Cuando hace varios años me lancé de lleno con esta investigación, por una cuestión de tiempo, tenía en mente un único volumen que realizaría un rastreo de la construcción de la invisibilidad de los pueblos originarios y sus consecuencias de genocidio y racismo. La idea inicial era partir de la Zanja de Alsina y las campañas realizadas contra los indígenas en pampa-patagonia y el Chaco, para concluir con las tardías matanzas de 1924 en Napalpí y en 1947 en Rincón Bomba. Suponía que en un único texto podría enumerar estos temas. Sin embargo, una vez que comencé a sumergirme en los archivos, fueron tantas las pruebas y evidencias que salieron a la luz que resolví dividir, en principio, en dos tomos esta Pedagogía de la Desmemoria que no cesa. Así, a principios de 2010, la editorial Madres de Plaza de Mayo publicó una primera edición que se agotó y, antes de finalizar ese año, una segunda. De inmediato se sucedieron una cantidad increíble de invitaciones para presentarlo a lo largo del país, presentaciones que, si bien difundieron el tema, de alguna manera también conspiraron para continuar con la investigación.
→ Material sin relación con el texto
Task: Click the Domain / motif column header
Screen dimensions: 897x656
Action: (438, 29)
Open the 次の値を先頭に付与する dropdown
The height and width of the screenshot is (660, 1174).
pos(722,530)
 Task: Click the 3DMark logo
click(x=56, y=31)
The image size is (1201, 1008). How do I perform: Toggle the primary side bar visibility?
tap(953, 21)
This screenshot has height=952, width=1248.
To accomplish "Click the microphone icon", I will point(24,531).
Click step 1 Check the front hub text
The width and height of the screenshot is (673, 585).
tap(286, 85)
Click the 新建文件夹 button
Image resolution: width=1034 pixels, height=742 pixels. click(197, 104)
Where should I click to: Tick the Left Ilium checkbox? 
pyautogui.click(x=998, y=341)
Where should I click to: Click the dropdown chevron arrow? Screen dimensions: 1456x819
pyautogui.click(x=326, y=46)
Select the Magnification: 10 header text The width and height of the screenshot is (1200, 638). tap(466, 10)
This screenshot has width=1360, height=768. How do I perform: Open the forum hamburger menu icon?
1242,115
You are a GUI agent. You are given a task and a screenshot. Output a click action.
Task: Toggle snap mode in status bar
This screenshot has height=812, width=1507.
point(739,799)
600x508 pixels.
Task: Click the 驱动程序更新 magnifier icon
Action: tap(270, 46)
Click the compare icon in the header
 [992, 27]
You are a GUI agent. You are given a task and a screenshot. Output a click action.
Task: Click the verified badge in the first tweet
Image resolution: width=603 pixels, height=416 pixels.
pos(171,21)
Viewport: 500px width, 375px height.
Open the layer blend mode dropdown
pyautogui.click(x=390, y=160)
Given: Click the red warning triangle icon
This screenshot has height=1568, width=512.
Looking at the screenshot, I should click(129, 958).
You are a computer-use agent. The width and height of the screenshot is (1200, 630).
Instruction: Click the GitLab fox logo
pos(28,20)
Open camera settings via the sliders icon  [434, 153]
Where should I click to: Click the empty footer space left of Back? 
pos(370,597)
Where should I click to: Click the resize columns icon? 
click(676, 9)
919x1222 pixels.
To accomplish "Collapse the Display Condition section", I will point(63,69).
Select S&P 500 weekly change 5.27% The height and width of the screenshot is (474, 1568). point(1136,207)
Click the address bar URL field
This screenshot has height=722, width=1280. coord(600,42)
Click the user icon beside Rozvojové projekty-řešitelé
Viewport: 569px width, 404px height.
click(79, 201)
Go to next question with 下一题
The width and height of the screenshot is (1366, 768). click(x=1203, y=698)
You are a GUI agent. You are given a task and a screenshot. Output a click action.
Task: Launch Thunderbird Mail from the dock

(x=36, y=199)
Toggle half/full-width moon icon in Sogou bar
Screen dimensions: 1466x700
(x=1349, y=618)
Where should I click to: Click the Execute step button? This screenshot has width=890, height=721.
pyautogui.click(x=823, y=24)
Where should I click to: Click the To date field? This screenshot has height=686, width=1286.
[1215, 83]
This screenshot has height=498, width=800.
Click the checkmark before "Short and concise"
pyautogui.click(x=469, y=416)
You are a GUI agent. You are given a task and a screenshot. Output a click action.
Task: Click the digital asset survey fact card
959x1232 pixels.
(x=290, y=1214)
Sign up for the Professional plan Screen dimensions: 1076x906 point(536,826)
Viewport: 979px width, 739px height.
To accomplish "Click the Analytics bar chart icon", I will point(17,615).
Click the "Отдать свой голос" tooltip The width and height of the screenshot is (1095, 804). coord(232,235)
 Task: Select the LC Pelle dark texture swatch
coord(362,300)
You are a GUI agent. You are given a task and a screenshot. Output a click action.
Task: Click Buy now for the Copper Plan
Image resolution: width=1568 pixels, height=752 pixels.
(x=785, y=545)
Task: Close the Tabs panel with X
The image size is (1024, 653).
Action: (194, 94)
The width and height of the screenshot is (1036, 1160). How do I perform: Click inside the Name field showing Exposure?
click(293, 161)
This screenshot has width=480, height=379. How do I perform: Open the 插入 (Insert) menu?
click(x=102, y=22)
Ahora Ediciones Continente lanza una nueva edición del primer tomo considerablemente revisada y aumentada, teniendo ya en carpeta el siguiente volumen.
El libro comienza con el debate de Valladolid entre Las Casas y Sepúlveda, reflexiona sobre las razones que los exterminólogos esgrimen para explicar cómo el holocausto americano no fue un “genocidio sin premeditación”. Nos adentraremos en el imaginario de aquellos políticos que formaron parte de la tan mentada generación del 80 y que se corporizó en la máxima obra del racismo del siglo XIX en América: la Zanja de Alsina. Un mapamundi de la civilización y la barbarie que separaba el bien del mal y que luego se continuó en campañas que padecieron primero los indígenas de pampa-patagonia y luego en Chaco.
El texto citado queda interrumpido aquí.